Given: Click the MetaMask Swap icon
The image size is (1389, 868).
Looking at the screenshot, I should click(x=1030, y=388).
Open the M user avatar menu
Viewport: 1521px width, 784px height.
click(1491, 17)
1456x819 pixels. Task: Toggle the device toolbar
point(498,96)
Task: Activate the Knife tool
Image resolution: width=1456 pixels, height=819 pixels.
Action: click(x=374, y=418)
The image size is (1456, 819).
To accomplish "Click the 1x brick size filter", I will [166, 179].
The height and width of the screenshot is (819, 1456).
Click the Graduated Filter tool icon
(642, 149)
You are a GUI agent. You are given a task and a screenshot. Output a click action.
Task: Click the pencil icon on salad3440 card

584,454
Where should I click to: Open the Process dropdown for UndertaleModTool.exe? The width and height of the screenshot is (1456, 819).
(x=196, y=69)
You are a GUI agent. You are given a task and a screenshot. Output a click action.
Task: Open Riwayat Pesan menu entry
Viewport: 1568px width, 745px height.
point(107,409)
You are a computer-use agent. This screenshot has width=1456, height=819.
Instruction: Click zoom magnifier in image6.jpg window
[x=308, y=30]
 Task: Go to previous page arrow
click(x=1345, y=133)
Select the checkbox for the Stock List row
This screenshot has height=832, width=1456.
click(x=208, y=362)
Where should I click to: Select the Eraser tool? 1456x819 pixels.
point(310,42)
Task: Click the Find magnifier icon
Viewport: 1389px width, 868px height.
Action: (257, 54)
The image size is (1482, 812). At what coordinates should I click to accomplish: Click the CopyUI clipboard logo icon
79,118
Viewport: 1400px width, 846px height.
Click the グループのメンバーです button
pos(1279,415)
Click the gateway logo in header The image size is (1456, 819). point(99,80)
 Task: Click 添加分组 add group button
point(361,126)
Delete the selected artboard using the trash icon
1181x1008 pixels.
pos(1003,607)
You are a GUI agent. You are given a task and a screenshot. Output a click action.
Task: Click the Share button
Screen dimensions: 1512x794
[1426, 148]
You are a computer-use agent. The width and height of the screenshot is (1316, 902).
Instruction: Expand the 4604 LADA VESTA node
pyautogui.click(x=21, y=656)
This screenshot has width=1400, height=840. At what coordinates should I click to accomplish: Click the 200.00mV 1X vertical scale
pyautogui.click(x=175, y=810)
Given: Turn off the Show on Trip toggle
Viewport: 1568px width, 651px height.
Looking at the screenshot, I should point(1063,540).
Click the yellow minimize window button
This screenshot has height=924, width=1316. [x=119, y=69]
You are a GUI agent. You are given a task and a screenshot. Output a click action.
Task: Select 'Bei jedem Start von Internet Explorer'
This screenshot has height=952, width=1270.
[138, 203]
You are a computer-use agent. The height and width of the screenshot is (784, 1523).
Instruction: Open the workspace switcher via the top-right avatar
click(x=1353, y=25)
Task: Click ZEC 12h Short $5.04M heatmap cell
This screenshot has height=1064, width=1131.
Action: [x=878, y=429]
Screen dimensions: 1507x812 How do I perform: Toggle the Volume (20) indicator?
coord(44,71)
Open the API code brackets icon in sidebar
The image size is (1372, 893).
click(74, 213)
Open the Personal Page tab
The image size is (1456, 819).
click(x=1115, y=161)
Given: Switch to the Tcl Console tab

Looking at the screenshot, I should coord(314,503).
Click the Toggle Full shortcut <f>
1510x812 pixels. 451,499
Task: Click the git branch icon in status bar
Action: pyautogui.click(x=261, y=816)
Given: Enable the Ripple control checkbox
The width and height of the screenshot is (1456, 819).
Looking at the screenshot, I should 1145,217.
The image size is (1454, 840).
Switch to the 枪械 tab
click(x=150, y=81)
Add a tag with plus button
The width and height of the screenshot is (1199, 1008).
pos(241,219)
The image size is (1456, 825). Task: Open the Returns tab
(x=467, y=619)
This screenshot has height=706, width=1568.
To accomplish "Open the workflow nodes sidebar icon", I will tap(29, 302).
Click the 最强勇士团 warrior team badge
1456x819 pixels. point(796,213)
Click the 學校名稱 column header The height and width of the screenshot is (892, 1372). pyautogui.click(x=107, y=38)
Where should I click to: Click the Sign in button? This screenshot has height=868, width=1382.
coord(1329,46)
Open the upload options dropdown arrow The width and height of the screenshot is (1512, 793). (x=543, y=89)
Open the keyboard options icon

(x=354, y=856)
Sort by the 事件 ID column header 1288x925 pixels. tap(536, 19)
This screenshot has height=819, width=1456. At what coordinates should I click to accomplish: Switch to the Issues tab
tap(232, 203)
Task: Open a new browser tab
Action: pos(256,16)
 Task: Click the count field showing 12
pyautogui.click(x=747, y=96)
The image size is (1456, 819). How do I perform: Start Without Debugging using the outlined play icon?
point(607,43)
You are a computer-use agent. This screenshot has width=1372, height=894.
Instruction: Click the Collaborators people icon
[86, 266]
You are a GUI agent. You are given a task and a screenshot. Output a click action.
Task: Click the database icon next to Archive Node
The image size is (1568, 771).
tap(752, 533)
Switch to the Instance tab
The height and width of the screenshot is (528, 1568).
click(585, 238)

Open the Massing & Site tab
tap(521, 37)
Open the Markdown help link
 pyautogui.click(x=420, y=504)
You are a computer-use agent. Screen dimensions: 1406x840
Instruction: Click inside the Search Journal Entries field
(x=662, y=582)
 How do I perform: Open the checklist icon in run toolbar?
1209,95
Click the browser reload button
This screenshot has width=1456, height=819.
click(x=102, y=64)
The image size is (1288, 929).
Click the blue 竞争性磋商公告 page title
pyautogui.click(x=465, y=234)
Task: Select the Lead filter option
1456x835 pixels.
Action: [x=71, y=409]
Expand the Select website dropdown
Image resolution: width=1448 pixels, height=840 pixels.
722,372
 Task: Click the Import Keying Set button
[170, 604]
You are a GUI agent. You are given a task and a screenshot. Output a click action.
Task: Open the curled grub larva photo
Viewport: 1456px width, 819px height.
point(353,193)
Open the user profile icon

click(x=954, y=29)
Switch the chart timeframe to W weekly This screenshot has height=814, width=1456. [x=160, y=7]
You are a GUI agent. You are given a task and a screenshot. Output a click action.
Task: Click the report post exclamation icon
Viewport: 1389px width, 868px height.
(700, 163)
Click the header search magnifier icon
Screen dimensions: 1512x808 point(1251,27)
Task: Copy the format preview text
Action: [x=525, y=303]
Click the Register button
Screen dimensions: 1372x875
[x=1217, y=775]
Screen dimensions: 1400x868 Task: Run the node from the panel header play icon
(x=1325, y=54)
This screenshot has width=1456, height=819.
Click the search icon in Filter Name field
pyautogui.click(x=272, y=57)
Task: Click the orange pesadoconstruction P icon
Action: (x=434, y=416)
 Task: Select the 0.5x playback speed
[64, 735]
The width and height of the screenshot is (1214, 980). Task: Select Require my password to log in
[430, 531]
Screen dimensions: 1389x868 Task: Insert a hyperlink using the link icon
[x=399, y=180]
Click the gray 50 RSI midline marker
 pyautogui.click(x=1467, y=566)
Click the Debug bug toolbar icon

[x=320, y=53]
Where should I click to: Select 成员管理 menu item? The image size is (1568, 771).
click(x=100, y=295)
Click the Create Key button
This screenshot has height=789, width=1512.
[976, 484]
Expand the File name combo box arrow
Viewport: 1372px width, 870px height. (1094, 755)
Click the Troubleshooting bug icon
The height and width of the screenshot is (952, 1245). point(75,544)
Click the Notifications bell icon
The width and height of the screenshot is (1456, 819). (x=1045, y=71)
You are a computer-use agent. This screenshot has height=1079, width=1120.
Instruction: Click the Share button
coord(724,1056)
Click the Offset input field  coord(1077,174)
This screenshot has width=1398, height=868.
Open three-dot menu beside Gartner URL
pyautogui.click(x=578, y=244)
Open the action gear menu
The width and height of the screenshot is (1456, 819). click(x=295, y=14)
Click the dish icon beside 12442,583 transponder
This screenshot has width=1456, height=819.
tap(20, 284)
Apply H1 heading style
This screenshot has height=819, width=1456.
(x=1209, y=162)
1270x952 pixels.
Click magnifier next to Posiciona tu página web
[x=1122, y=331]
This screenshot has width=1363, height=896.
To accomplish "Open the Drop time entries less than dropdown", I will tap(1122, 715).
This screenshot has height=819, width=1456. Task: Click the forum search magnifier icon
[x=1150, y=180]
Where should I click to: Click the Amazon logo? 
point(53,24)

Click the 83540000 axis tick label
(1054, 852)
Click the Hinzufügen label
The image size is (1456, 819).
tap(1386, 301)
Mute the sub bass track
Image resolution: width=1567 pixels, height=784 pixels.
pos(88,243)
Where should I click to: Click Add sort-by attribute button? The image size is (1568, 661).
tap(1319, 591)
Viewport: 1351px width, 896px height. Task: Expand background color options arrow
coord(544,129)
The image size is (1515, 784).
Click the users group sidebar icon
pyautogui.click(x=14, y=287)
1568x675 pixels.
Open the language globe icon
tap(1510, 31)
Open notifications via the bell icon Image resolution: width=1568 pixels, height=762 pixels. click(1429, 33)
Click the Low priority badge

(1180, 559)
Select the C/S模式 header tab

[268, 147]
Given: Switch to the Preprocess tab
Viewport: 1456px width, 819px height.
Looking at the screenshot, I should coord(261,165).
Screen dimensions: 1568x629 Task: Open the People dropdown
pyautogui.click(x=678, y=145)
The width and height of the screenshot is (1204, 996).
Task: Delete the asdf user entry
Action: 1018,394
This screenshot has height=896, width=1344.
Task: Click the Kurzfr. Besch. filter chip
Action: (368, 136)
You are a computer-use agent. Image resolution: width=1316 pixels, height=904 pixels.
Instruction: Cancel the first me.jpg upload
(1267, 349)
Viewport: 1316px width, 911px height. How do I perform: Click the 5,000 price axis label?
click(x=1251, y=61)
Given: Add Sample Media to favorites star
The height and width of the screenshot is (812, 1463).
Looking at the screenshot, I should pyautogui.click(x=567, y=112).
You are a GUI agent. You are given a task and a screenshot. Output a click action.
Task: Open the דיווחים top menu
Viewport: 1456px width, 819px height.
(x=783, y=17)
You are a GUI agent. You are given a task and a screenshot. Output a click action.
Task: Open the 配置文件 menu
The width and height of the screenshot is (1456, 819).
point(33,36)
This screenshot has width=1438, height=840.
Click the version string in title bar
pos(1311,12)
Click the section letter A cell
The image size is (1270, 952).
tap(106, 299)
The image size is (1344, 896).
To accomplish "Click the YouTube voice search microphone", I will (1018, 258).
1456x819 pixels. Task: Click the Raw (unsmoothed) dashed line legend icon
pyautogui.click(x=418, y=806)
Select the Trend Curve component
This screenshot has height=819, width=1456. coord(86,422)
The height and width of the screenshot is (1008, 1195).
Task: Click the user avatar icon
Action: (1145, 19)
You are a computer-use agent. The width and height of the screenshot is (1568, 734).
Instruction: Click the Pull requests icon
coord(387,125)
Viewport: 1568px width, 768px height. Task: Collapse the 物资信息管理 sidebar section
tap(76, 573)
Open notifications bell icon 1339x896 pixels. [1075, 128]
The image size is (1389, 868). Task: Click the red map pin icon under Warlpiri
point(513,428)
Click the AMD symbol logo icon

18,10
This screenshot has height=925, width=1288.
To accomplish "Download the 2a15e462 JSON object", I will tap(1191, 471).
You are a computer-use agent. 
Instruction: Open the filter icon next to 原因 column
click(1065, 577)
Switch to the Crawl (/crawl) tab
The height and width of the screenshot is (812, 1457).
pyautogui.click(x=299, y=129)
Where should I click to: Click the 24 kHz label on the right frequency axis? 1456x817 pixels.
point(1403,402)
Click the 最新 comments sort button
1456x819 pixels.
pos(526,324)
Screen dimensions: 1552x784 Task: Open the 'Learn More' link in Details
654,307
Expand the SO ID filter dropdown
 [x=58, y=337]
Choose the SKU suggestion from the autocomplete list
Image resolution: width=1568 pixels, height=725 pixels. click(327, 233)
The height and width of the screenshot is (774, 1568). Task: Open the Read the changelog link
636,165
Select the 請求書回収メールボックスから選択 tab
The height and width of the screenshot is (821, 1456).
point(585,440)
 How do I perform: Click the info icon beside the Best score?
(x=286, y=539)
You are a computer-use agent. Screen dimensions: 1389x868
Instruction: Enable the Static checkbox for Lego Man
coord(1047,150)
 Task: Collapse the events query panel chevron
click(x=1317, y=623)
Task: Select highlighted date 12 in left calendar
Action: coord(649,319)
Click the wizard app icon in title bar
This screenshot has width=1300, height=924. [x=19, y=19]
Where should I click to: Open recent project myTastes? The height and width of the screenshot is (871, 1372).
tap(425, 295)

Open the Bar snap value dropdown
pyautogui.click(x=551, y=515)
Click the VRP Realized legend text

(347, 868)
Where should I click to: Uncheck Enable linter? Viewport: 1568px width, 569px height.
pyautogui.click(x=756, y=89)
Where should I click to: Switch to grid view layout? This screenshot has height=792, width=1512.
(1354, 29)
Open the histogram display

*What is needed*
Every line above that holds the string "will" counts once; give the total and nothing more.

*Solution for this exercise*
5